D) {eq}n_1 = n_2 = 39 {/eq}.

## Confidence interval

The 95% confidence interval interpreted as there is a 95% chance that the value of population mean or the value of population parameters lies within the confidence interval.
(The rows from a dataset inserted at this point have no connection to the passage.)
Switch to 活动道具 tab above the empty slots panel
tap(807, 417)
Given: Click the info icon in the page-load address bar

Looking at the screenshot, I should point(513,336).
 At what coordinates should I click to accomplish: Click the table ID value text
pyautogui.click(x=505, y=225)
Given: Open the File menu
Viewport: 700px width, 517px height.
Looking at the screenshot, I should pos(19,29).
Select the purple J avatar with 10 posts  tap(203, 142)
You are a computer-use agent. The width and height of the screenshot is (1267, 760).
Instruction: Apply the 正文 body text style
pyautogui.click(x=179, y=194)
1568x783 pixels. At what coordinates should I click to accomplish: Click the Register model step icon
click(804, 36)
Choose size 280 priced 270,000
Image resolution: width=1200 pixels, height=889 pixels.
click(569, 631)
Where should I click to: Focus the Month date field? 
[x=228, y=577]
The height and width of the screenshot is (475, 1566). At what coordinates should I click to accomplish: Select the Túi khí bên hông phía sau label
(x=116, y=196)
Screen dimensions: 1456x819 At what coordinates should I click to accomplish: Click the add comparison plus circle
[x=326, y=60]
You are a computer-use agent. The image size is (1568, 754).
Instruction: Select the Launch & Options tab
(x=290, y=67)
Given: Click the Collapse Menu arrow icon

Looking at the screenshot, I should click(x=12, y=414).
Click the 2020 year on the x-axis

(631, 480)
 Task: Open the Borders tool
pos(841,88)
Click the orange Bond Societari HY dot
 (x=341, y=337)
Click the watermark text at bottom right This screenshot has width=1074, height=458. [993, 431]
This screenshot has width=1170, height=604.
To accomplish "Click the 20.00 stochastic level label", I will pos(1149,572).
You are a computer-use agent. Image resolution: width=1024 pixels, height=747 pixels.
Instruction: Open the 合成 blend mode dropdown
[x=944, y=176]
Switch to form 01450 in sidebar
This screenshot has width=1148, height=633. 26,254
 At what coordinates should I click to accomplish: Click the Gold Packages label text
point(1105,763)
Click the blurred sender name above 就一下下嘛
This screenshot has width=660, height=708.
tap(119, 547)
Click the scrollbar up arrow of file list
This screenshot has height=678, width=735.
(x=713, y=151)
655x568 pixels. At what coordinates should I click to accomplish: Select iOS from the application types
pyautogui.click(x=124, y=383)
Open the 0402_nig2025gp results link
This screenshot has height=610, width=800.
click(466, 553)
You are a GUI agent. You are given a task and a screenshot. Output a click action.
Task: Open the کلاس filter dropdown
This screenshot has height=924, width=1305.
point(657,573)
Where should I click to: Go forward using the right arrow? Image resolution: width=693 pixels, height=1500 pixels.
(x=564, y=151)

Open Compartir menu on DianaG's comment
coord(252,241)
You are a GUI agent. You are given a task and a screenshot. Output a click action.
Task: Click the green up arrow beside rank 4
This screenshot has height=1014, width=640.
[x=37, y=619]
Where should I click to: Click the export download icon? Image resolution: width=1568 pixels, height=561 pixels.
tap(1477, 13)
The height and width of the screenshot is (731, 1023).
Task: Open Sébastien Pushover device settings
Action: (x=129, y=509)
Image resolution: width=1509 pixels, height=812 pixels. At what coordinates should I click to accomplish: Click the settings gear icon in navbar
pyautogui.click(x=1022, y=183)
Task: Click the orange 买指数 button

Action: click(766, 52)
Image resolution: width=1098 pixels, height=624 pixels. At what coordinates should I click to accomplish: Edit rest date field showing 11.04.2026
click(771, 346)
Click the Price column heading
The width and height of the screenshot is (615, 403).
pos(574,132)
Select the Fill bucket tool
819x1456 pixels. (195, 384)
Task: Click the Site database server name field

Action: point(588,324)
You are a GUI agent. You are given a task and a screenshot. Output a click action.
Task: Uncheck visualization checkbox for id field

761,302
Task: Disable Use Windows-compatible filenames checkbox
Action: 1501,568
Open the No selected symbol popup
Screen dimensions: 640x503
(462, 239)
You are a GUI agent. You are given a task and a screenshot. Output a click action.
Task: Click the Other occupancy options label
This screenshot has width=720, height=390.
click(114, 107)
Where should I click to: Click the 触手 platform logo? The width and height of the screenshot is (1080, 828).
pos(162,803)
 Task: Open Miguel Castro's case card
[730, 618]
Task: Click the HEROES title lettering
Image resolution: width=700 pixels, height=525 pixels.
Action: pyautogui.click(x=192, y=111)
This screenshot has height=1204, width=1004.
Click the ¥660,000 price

The value of the margin of error is the value of confidence width divided by 2.

## Answer and Explanation:

**Given information**

- Margin of error: 0.05

Let assume {eq}{p_1} = {p_2} = 0.5{/eq}

The sample size is calculated as follow.

{eq}\begin{align*} M.O.E &= {Z_{\alpha /2}}*\sqrt {\dfrac{{{p_1}\left( {1 - {p_1}} \right)}}{{{n_1}}} + \dfrac{{{p_2}\left( {1 - {p_2}} \right)}}{{{n_2}}}} \\ 0.05 &= 1.96*\sqrt {\dfrac{{0.5\left( {1 - 0.5} \right)}}{{{n_1}}} + \dfrac{{0.5\left( {1 - 0.5} \right)}}{{{n_2}}}} \\ {0.05^2} &= {1.96^2}*\dfrac{{0.5}}{n}\,\,\,\,\left( {{\rm{By \ taking \ square \ both \ side}}} \right)\\ n &= 768.32 \simeq 769 \end{align*}{/eq}

Therefore, required sample size is **769**

**option (A)** is correct.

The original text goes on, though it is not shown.